CAN a room have a spirit?
Waiting to consult my professor in his office, I looked around: the framed ancient magazine covers, towers of books that leaned from all corners of the room, the smudged pane of the window he would later open so his cigarette smoke could drift out while the ancient air-conditioning unit wheezed along.
I learned more about poetics in that single visit than from the readings I made the night before. One semester in graduate class, I brought a thesis proposal on media self-regulation to a class handled by a recognized master of Filipino literature in English.
The professor emeritus was too kind to turn me away from the class I took as an elective. I could feel, though, that the jargon and concerns of journalism stood out—grimy and plain as newsprint—in a class where young writers discussed creative works in progress: poetry, novels, a suite of plays.
The differences disappeared when I waited in the professor’s office. Little more than a cubicle with a door, the room bore more than an imprint of the person that occupied it for decades. I do not know if he had worked on drafts of his poems in that room or edited his landmark anthologies at that desk.
If the room bore more than traces of a reading and writing life, it must have been because of the stories overheard by this room. My professor had a habit of reaching out for a nearby volume, reading from it to illustrate his point, and then—the Muses smiled—passing on to me the journals of poetry.
On the morning of Apr. 1, I heard about the dawn fire that gutted the Bulwagang Rizal (Rizal Hall) at the University of the Philippines (UP) Diliman campus. The inferno destroyed the offices and faculty rooms of two colleges.
A day later, fire also razed two college buildings and the chapel in the Manila campus of the University of the East (UE).
No casualties were reported in the two incidents.
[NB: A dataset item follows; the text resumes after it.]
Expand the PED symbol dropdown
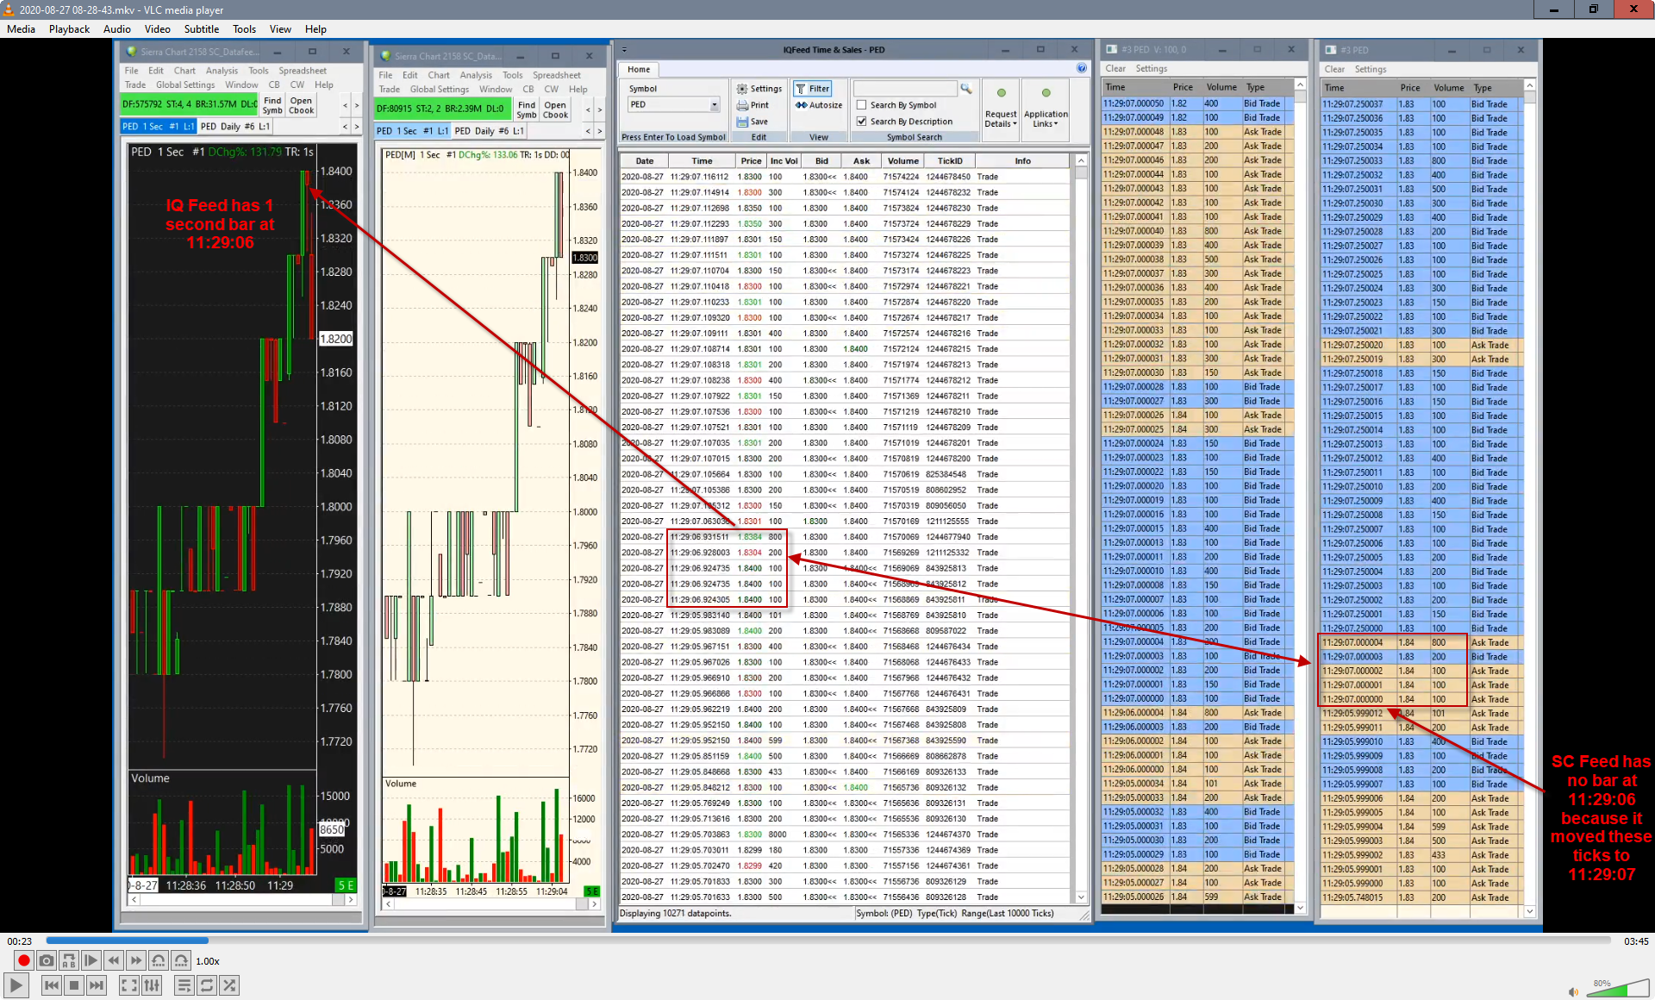This screenshot has width=1655, height=1000. point(714,105)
Classrooms can be constructed; equipment, replaced.
In contrast, the psychic loss was felt to be “incalculable” by UP Diliman teachers, unable to save manuscripts, notes, books and other collections.
Four publishing houses recently launched the “Sagip-Guro (Save a teacher) Campaign” to benefit the 267 members of the UP Diliman faculty affected by the Bulwagang Rizal fire.
This consortium of Philippine presses encourages individuals and companies to purchase and donate books to the teachers of their choice.
According to the UP Diliman Information Office, the UP Press and the De La Salle University Press will give a 75-percent discount to all titles from Apr. 6 to Nov. 29.
For titles published in 2009 and the previous years, the Anvil Publishing Inc. will give an 80-percent discount; titles from 2010 to the present are discounted by 20 percent.
UP Diliman and UE faculty affected by the campus fires are entitled to a free book published by the Ateneo de Manila Press. All of their titles are also discounted by 50 percent from Apr. 18 to Apr. 29.
In this land of termites, mildew and fire of unknown origins, impermanence shadows knowledge.
Yet, in the life of the mind, only one thing ensures that nothing is lost and something is created: passing on knowledge to the next generation of students who may mentor another generation.